Não existe relação duradoura que não tenha conflitos – e até confrontos. Dito isso, é normal que casais briguem vez ou outra, por motivos importantes, como a forma de criar os filhos, ou triviais, como a louça suja.
Quando esses casais têm filhos, frequentemente se perguntam se essas discussões podem ter impacto negativo sobre as crianças. A questão, dizem os estudiosos no assunto, não são as discussões em si, mas como elas se dão e com qual frequência.
Gordon Harold, professor de Psicologia da Universidade de Sussex (Reino Unido) e autor do estudo “How Family Relationships Affect Children’s Early Development: Unpacking Nature from Nurture”, analisa que os conflitos interparentais e as violência doméstica estão entre os principais fatores familiares que mais afetam as crianças.
Quando essas brigas são frequentes e/ou intensas, podem causar consequências sérias nos filhos, como depressão, transtornos de conduta, automutilação, uso indevido de substâncias, psicose, fracasso escolar e até suicídio, afirma Harold.
O professor atesta inclusive que esses danos podem acontecer independentemente de serem filhos biológicos ou adotados; de os pais morarem juntos ou separados; e de se tratar de violência física ou psicológica.
“Não se pode afirmar que a totalidade dos filhos de pais que brigam vão sofrer com isso. No comportamento humano não existe uma regra universal, mas é possível dizer que existe uma tendência nesse sentido”, analisa Marcia Belmiro.
O divórcio, ao contrário do que se imagina, não parece causar traumas nos filhos. Um estudo da Universidade de Cardiff, no País de Gales, demonstrou, no entanto, que as discussões que ocorrem antes, durante e depois do divórcio causam, sim, danos às crianças.

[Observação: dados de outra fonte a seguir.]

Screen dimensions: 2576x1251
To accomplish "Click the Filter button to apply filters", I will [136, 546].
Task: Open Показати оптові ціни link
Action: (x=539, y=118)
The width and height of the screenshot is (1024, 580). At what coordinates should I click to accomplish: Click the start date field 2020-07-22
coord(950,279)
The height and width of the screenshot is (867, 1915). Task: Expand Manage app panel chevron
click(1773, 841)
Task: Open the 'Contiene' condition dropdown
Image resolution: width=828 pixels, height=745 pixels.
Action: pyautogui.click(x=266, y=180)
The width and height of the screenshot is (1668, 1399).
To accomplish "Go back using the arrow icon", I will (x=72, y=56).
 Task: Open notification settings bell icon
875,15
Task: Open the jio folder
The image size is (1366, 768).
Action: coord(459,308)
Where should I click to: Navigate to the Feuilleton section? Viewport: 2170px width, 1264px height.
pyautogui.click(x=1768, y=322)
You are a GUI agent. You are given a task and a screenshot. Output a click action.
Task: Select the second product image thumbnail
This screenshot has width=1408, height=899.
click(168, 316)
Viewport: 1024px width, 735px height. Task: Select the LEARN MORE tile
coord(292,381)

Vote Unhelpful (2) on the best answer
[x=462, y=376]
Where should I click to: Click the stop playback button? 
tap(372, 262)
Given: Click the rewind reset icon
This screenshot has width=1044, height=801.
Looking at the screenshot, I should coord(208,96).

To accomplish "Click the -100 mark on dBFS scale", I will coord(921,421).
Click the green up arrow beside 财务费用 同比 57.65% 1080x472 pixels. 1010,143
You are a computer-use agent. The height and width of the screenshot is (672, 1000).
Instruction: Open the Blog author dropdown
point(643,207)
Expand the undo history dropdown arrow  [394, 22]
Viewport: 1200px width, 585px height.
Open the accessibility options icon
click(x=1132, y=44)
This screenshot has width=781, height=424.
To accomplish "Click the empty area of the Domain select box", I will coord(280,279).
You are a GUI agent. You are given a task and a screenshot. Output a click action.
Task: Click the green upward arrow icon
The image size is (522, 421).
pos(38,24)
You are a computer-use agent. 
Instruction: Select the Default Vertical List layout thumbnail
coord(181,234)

Marcia explica que os sentimentos mais comuns das crianças que presenciam brigas entre seus pais são de medo, culpa e abandono. O medo pode ser pelo fato de o pequeno não saber se o pai pode machucar a mãe ou se ele próprio pode ser ferido. O filho pode até acreditar que fez algo de errado – daí a culpa.
O sentimento de abandono costuma aparecer em casos mais graves, quando a criança se sente emocionalmente negligenciada, ou mesmo esquecida em suas necessidades físicas, como de higiene e alimentação.
Nessas três situações as reações infantis podem ser de revolta, com birras e gritos, ou de abatimento (quando a criança se torna quieta, com semblante fechado). São comuns também afastamento social e baixa performance escolar.
“Uma briga de casal não necessariamente tem gritos, ofensas ou ameaças. Ignorar a presença do cônjuge ou não levar em conta suas necessidades também são atitudes violentas, e as crianças facilmente percebem o clima de hostilidade entre seus pais. Por outro lado, os pais ensinam muito aos filhos quando conseguem resolver seus desentendimentos de forma respeitosa e honesta, por meio do diálogo, servindo de modelo de relacionamento saudável para os pequenos”, analisa Marcia Belmiro.